Мы не стараемся выбраться из эмоций бреда. Я вошел в пьесу, которая должна закончиться пожаром театра.
Простота утра застает нас среди незнакомых кварталов. В гуще тополей проснулись воробьи. Шведов осматривает тротуар. «Разобьем?» — спрашивает, показывая на большое венецианское стекло. Но рядом нет камня. «Зачем?» — спрашиваю, и будто бы очнулся. Измученное, истеричное лицо Шведова упрямо. «Химера!» — еле сдерживаю крик. Я вижу, как он борется в массе свежего утреннего воздуха, затопившего город, за истекающие капли экстаза.
— Он болен, болен, — твердил я в то утро, вернувшись домой, и на следующий день, и через месяц. Но что предпринять — слова не спасут — бить стекла?.. У меня были деньги, и я выслал Шведову перевод.

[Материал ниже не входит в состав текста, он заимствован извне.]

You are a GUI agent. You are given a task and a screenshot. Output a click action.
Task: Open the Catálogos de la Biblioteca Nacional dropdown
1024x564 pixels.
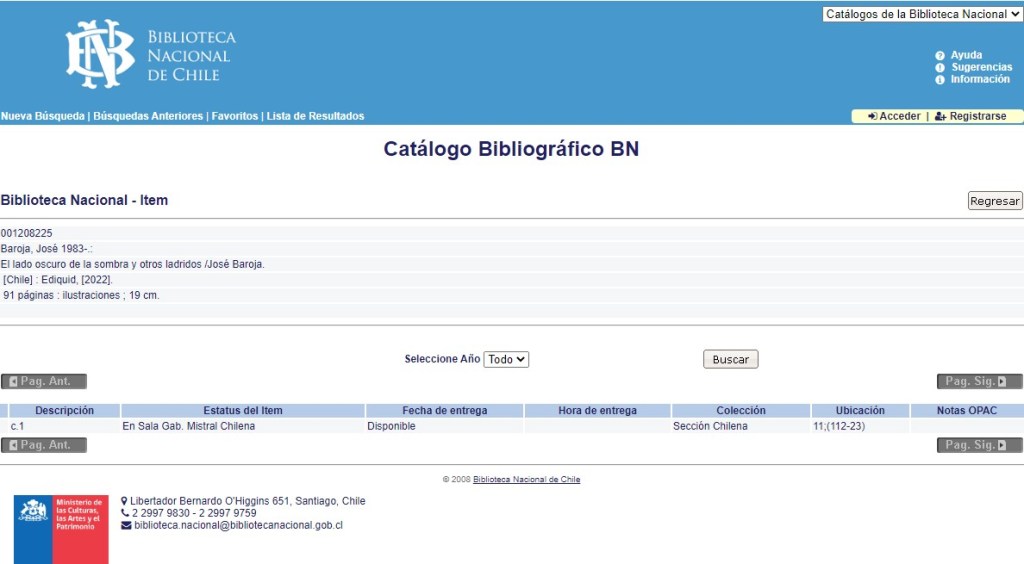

По слухам, он снова покинул всех. Но я знал, что его покинули тоже. Прежде он сам искал одиночества, теперь оно само окружило его. Каждый, в конце концов, сделал выбор: кто писал фантастические романы, кто готовился к выезду в Израиль, кто читал богословские книги, кто странствовал в поисках старой правды и русской иконы. Шведов же отрицал все. Слышал, Зоя тоже его покинула, и Шведов сказал:
— Живешь, как на острие шпильки: вдруг понимаешь, что вся жизнь зависит лишь от того, как к тебе относится один-единственный человек. Нет его — и крыльями мах-мах — свободнее, думается, стало. А по сути — насквозь проколот и машешь крыльями на том же острие. Живешь будто бы ни для кого, а на деле — ради одного человека.
Но, когда в начале этой весны я, наконец, навестил его, Зоя была со Шведовым. Она пришла поздно — к полуночи. Мы уже проговорили со Шведовым часа два. Он говорил:
— Мы внутри эпохи пошлости, получившей способы неограниченного распространения. Если смущает тайна теории относительности — пожалуйста, брошюра в тридцать страниц, прочти — и никаких тайн. Сопливым девчонкам о Перголези рассказывает на лекции старый пижон и бабник, а потом всю жизнь они не могут отделить Перголези от образа этого пошляка. Никто не говорит: «Будь осторожен. Сюда нельзя без посвящения». Наоборот: «Смелее, гражданин, тебе принадлежит все».